Na szczęście zasady normalnego, cywilizowanego społeczeństwa zostają zawieszone, gdy rodzice mają do czynienia z własnymi dziećmi: możemy zmusić je do naszej służby. Możemy ich porwać i przetransportować tam, gdzie nie mają ochoty być. Możemy je torturować wodą, chociaż ja i moja żona nazywamy je prysznicami. Możemy zmusić ich do pracy za grosze. Cholernie pewni, że możemy ich przekupić. Jest szybki i skuteczny (z wyjątkiem procesu obciążającego, który zwykle do tego prowadzi).

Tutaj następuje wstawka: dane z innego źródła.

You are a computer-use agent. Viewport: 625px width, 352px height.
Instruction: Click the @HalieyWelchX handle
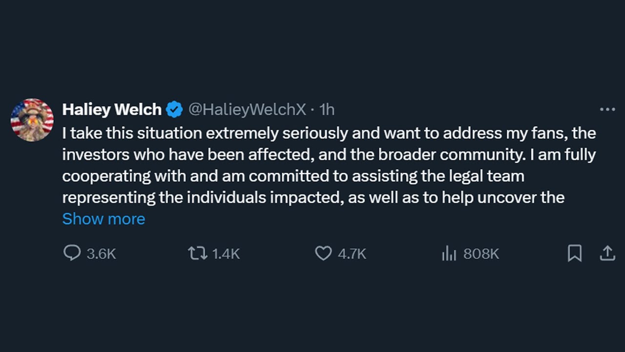[247, 110]
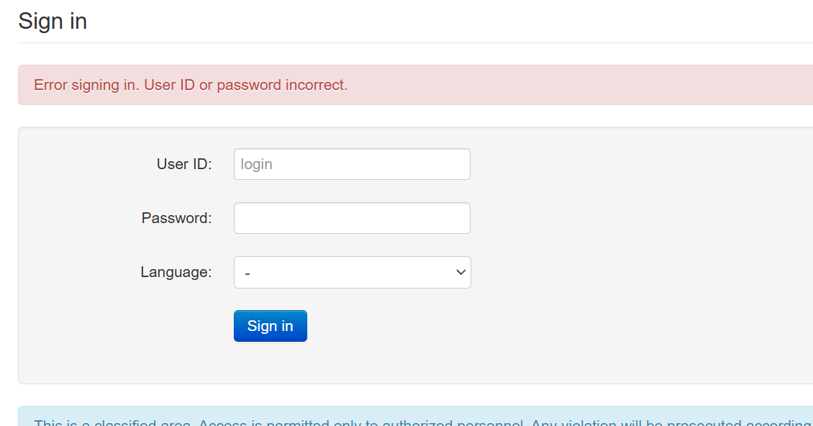813x426 pixels.
Task: Click the "Sign in" page heading
Action: (53, 22)
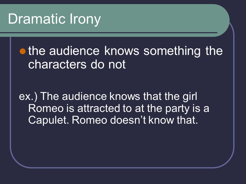
Task: Click the dark horizontal line under the title
Action: 109,33
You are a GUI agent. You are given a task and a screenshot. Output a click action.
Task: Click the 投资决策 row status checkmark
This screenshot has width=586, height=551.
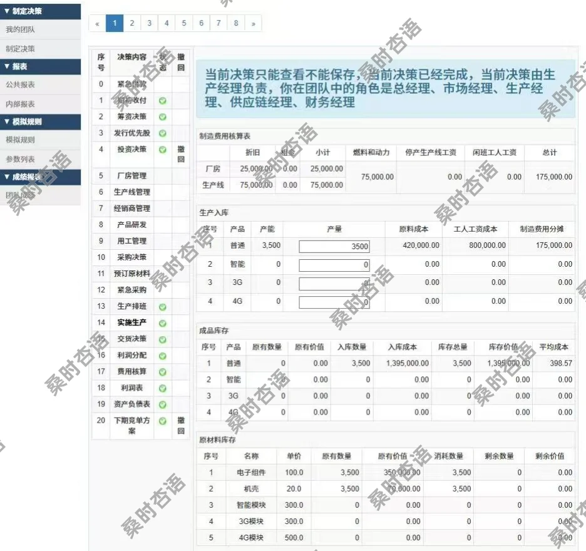163,148
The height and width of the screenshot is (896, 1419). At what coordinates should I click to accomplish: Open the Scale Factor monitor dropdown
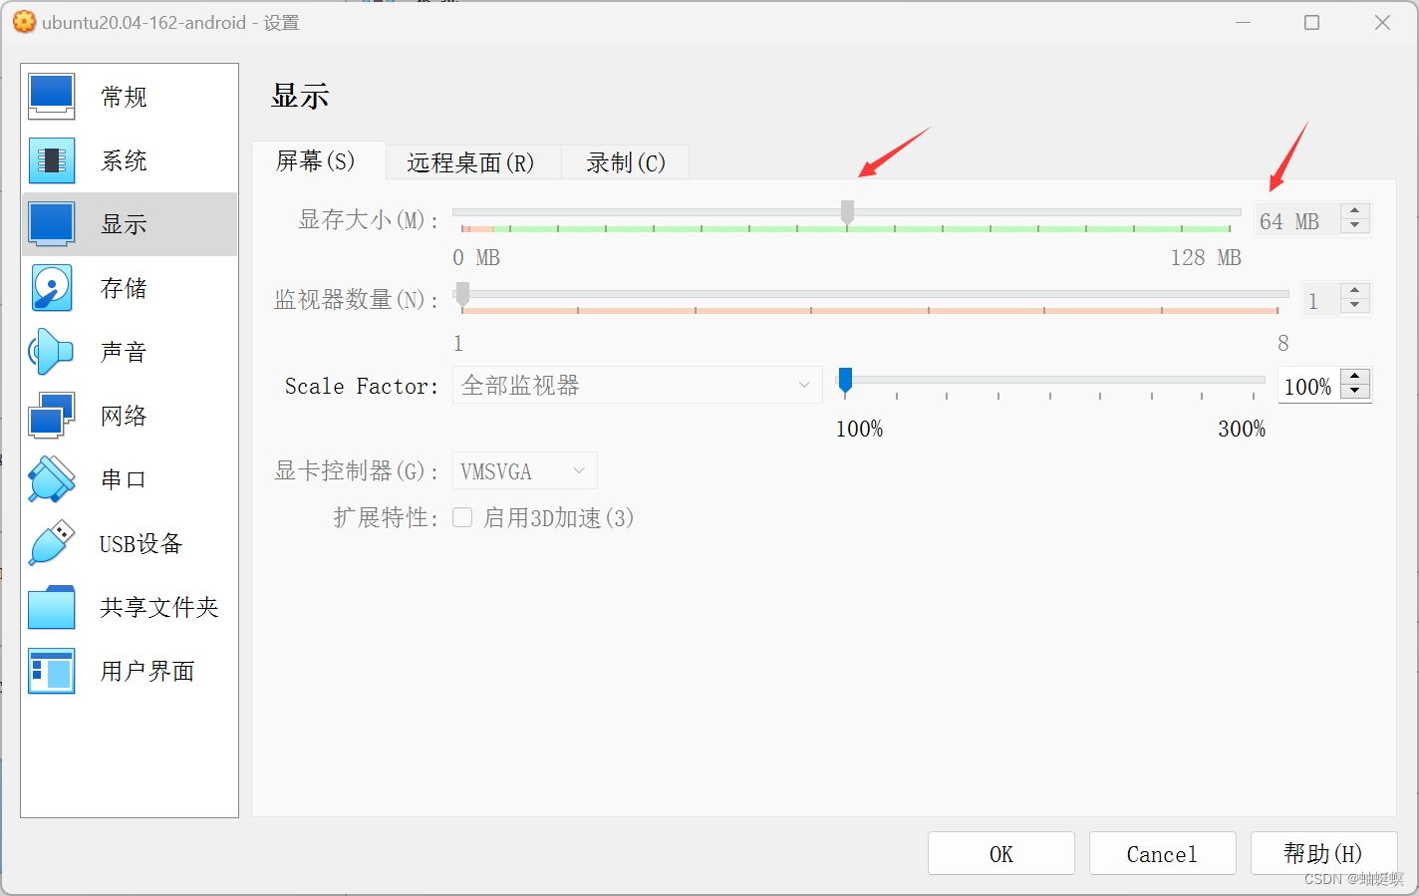coord(637,385)
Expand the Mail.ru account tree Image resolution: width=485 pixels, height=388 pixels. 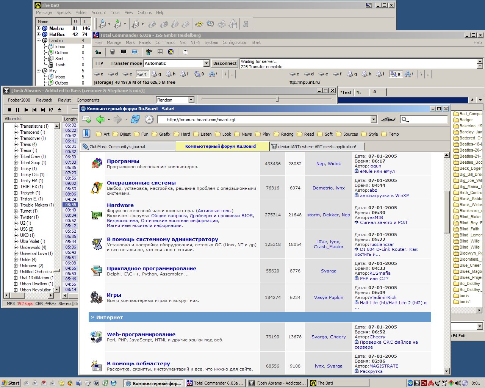(39, 28)
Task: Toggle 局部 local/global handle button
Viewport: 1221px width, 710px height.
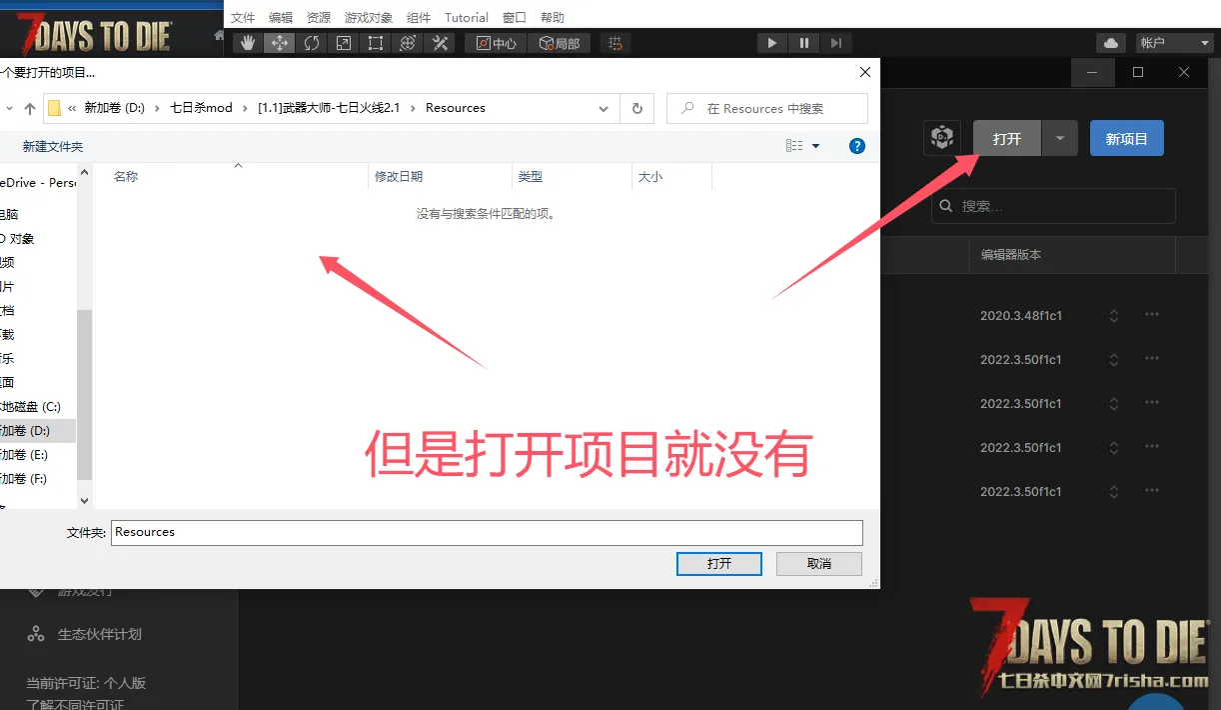Action: point(560,43)
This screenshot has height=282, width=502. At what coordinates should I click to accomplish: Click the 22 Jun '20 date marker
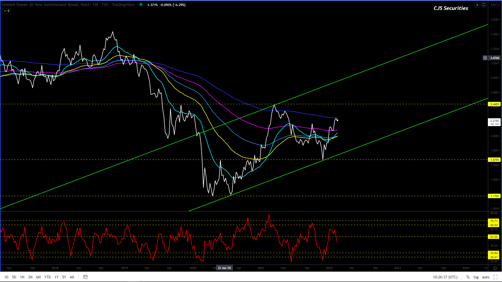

Bez względu na to, czy użyjemy pewnych słów, czy nie, założenie wszystkich różnych strategii jest ostatecznie takie samo: nakłonienie ich do robienia tego, co chcemy i kiedy chcemy. Niezależnie od tego, czy wybierasz drogę wysoką, średnią czy niską, tak długo, jak kochasz swoje dzieci i dbasz o nie, moja jedyna rada: przekupić ich piekło. To działa. To bezbolesne. To jest życie.
Garth Johnson jest ojcem i stolarzem w Fairbanks na Alasce. Kiedy nie przekupuje swojej czwórki dzieci poniżej 9 roku życia, uwielbia łaskotać, bawić się i siłować się z nimi.